Asus ROG G751JY currently it runs with: I7 4710QM / Corsair Vengeance 16GB DDR3 1600 CL9 / Geforce 980M 4GB / 120GB Kingston + 256GB Liteon + 1TB Hitachi --> my daily driver. I've taken up the mobile format since it's convenient to be able to move my main rig around the house and take it with me when I go see my parents or on holidays. 90% of my retro PCs are desktops tough.

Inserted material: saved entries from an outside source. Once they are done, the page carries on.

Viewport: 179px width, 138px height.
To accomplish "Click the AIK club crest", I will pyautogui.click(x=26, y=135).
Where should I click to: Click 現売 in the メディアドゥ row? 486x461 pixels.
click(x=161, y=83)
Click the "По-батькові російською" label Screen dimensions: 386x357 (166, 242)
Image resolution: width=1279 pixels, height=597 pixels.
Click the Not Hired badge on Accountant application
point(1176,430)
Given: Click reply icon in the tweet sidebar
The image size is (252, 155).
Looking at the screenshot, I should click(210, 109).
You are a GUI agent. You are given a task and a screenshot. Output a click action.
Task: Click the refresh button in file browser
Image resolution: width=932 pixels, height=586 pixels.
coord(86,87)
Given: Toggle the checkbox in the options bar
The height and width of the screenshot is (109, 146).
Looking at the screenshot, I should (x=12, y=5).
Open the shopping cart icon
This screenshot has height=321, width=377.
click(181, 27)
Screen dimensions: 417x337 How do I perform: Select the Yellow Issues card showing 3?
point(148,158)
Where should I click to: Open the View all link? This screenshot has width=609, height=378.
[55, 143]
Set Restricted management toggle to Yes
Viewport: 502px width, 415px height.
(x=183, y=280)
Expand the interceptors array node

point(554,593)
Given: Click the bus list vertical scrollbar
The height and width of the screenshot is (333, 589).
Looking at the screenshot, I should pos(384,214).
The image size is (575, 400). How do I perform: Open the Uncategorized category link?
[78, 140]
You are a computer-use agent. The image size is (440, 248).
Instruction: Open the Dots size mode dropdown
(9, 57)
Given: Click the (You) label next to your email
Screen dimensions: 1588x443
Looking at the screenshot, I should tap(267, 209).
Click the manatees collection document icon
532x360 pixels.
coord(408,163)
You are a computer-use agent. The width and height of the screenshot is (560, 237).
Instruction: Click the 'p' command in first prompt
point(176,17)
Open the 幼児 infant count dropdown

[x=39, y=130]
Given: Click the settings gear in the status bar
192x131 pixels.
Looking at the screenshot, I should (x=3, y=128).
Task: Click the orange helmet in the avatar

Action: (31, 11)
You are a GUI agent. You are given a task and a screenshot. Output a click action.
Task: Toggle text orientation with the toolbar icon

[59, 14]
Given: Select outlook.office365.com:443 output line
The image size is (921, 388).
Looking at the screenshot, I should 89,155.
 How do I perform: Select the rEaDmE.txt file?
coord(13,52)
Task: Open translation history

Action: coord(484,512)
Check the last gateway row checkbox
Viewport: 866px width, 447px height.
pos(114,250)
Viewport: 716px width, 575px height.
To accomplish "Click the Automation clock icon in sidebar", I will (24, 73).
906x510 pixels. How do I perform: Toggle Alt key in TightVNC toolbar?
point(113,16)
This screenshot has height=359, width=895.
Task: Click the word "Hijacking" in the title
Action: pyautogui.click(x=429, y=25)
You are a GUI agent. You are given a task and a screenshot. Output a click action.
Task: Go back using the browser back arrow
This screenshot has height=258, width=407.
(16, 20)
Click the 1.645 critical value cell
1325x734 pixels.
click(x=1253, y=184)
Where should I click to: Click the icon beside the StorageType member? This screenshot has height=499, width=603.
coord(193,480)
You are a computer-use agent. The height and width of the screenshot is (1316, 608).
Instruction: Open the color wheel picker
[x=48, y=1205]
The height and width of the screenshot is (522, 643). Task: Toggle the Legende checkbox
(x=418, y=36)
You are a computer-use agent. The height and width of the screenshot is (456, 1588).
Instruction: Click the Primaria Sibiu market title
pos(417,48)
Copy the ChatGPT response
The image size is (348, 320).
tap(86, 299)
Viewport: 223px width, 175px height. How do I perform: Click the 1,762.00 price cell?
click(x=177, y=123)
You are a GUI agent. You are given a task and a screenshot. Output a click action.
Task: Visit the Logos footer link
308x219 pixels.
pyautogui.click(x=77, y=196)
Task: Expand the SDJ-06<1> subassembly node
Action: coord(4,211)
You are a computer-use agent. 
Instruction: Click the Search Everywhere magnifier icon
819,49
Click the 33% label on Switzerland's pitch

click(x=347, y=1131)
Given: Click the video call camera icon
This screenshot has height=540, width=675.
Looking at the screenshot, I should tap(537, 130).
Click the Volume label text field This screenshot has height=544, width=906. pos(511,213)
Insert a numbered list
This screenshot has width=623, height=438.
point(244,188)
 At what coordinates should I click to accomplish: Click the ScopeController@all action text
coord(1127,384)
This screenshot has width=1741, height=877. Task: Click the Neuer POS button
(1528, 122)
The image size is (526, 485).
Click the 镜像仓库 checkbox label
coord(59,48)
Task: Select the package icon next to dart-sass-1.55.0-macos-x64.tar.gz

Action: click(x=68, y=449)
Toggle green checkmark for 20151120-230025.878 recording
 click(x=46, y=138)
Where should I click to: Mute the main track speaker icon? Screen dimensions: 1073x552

In the video I was testing the machines cooling system performance - a flawed design by ASUS. As it is, it does the job w/o overheating, but the fans just recirculate the same hot air over the heatsinks since they have no dedicated intake holes. Two holes on the bottom of the case would have improved cooling efficiency by up to 30%. Sloppy ASUS, sloppy.

*before you ask, the HDD is installed in place of the DVD-RW via a ODD drive caddy.

This thing used to be my main rig before I switched to mobile:

https://www.youtube.com/watch?v=sBCh9WXcJq8

https://www.youtube.com/watch?v=yxUQzHUwkxk

I7 3820K running at 4.2GHz / Thermaltake Water 3.0 / Gigabyte X58-UD5 / 4x2GB Corsair XMS3 1600MHz / 2xHD 280x 1xSapphire and 1xGigabyte / 256GB Liteon SSD / 1TB + 2TB WD Caviar Green / 750 OCZ F4tal1ty / Cooler Master HAF XB.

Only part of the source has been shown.